宿主となっていたペットのケアが終わったら、住宅内にいるノミを駆除していきましょう。

毛布やカーペットなどは、処分できるものなら処分してしまうのが早道です。そうでなければ、クリーニングに出すなど、専門家の手に委ねましょう。

家庭用の洗濯機で洗うのは、確実性に乏しいためおすすめはできません。自力での駆除を考えるのであれば、スチームクリーナーを使って、隅から隅まで熱処理を施すのが効果的です。ただこの場合、熱による色落ち、繊維の痛みには十分注意しましょう。

燻煙タイプの殺虫剤を使うのも良いのですが、卵とサナギには効きにくいため、一度の散布で油断しないことが大切。時間を置いて様子を見つつ、繁殖の兆候が見られたらすぐに二度目の散布を実施することが大切です。

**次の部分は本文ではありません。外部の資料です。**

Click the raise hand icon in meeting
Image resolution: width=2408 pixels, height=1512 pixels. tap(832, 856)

また、万全を期したい場合、被害が広範囲に及んでいる場合は、害虫駆除業者の手を借りるのも一つの方法です。

家の中で被害を及ぼすノミの種類

ノミは、世界中にたくさんの種類が生息しています。日本では主に、犬や猫に寄生するイヌノミ、ネコノミが一般的ですが、人に寄生するヒトノミ、ネズミに寄生するネズミノミもいます。

ネコノミ

ネコノミは、猫に限らず、犬や人、ネズミ、ウサギなど幅広い動物に寄生します。体長は1〜3mmほどと小さく、褐色で体が縦に平たいのが特徴です。ネコノミの後ろ足は長く発達しており、非常に高い跳躍力を持っているため、ネコの体表や周囲の環境を飛び回りながら移動します。

ネコノミは、吸血をすることで栄養を摂取しますが、1日に何度も吸血を繰り返すため、猫にとってはかなりのストレスとなります。また、ネコノミに媒介される病気もあり、猫に引っ掻かれたり噛まれたりすることで人に感染するバルトネラ病などを引き起こす可能性もあるため注意が必要です。

イヌノミ

イヌノミは、主に犬に寄生するノミの一種ですが、見分けがつかないほどネコノミとよく似ています。成虫になる前の幼虫期間を犬の毛皮内で過ごします。

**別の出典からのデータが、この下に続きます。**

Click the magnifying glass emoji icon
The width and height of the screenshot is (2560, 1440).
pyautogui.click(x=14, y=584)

イヌノミの幼虫は、犬の毛皮内にあるフケや汚れ、成虫の糞などの有機物を食べ、約1週間で成長し、繭の中で蛹になります。その後、成虫になって犬の体表面に出現し、犬の血液を吸って生活します。体の色は褐色で、全長は約2~3mm程度。簡単には見つけられない小さいです。

刺されると、かゆみや発疹、皮膚炎、蚊に刺されたような赤い斑点などの症状が現れることがあります。また、イヌノミは伝染性の病原体を媒介することがあります。

ヒトノミ

ヒトノミは、人間だけでなく、犬や猫、ネズミなどに寄生します。体長は約1〜3mm程度です。体は黒褐色で丸く、細長い口針を持っているのが特徴的です。

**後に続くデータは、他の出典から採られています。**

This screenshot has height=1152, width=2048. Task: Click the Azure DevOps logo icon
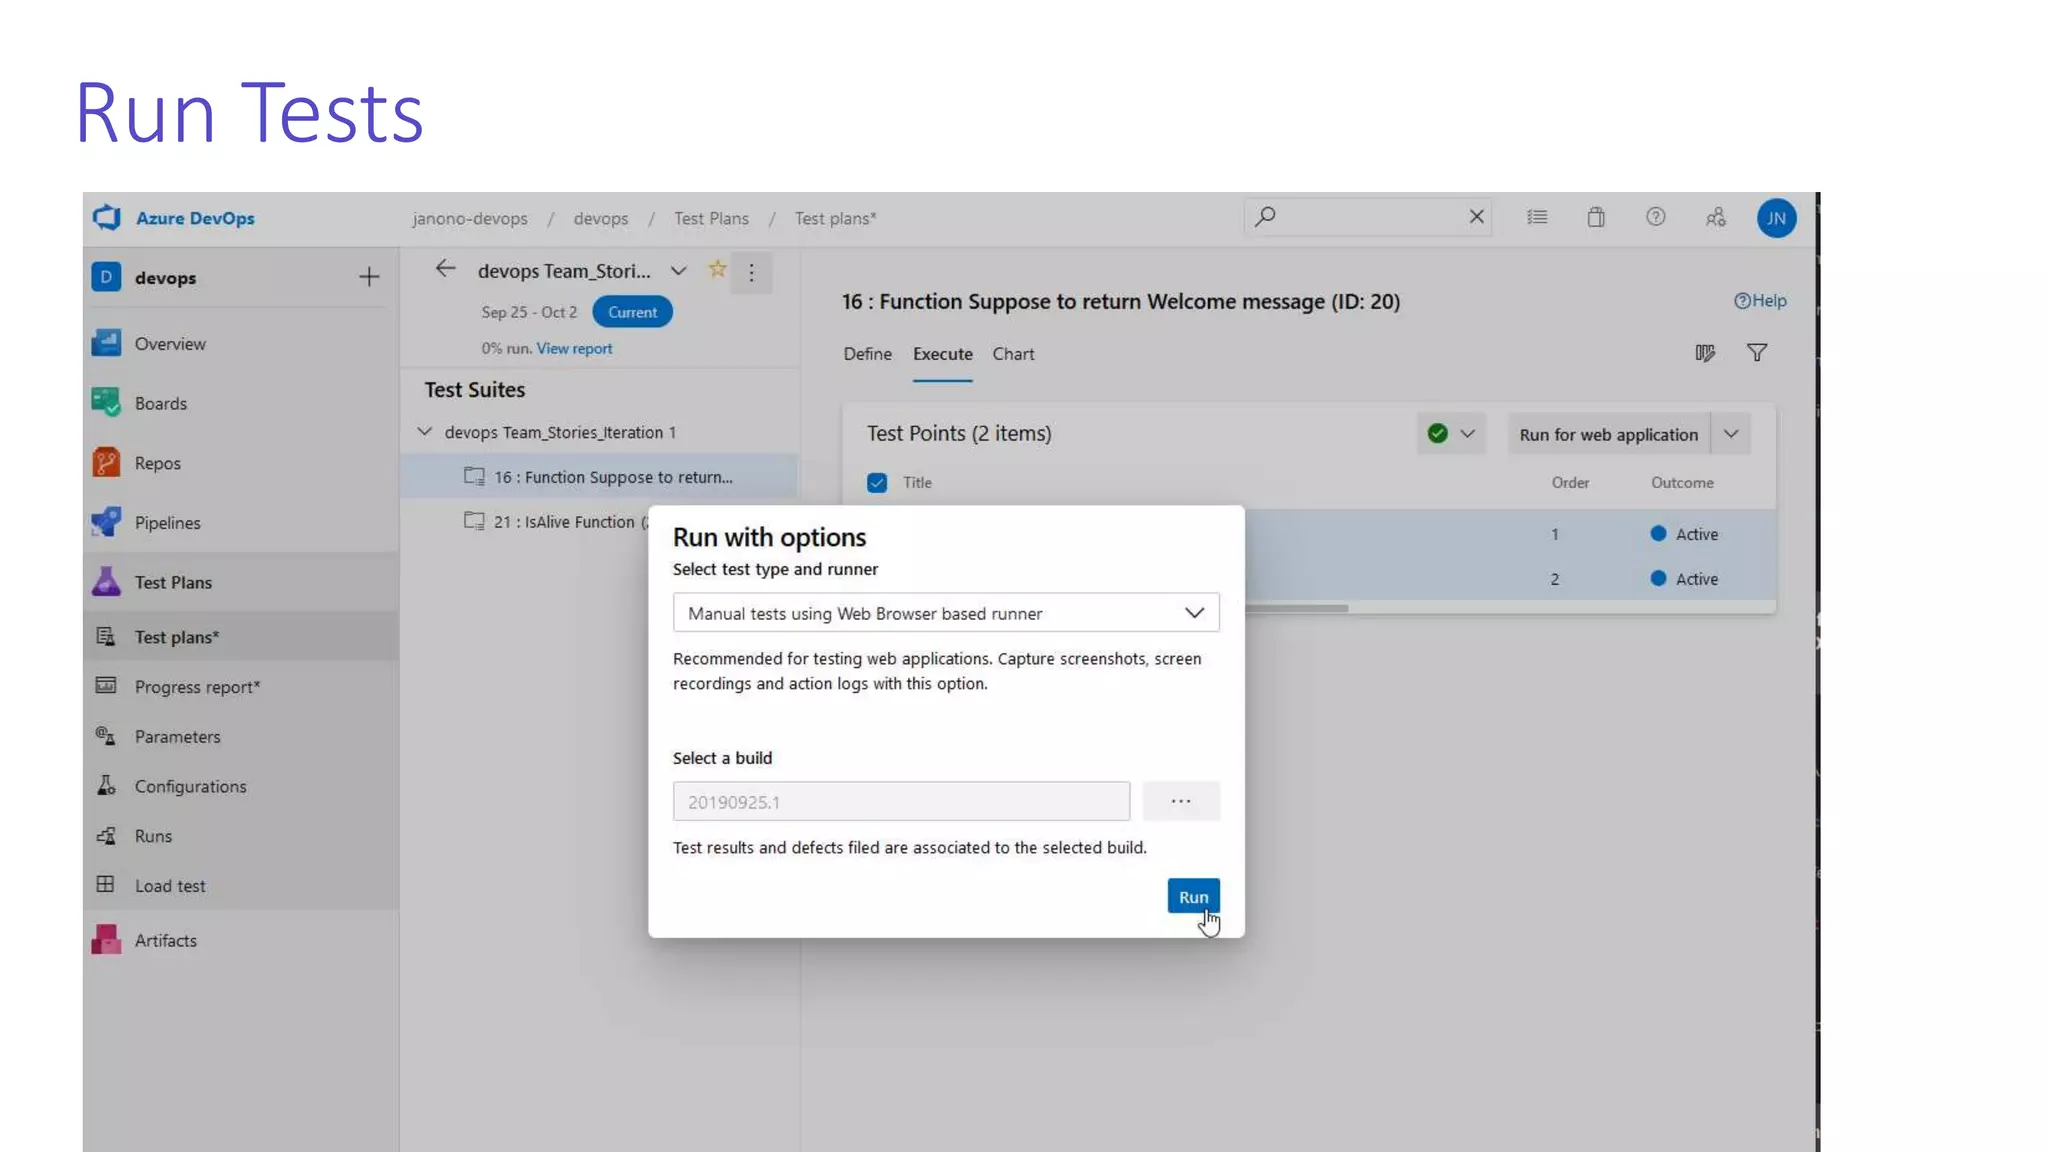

ヒトノミは、暗い場所に住み、主に寝室や寝具、カーペット、畳などで見つかります。人が寝ているときに活発になり、吸血時には痛みを与えます。

刺されると、ノミの唾液によってかゆみ、赤み、発疹、湿疹などのアレルギー反応を引き起こすことがあります。

ただし、最近の日本では、ヒトノミはほとんど見られなくなりました。昔は家に出る主要なノミの種類として知られていましたが、最近の被害はネコノミによるものが多いといわれています。

ネズミノミ

ネズミノミは、名前の通りその多くがネズミに寄生し繁殖しますが、他のノミと同様に犬や猫、人などに寄生することもあります。

体長は1.5〜2mm程度。頭や目が丸いのが特徴です。世界各地に分布していますが、日本では主に本州、四国、九州に生息しています。

他の種類と同様に、刺されるとひどい痒みや腫れを引き起こします。また、ペストを媒介することでも知られています。

ペストは、ペスト菌による感染症で、感染したノミに噛まれることで人に感染ります。高熱や出血を伴う発疹などが見られ、適切な治療をしなければ死にも至る病気です。

現在日本にはペスト菌は存在しませんが、万が一菌が日本に入ってきてしまった場合、流行してしまう可能性があります。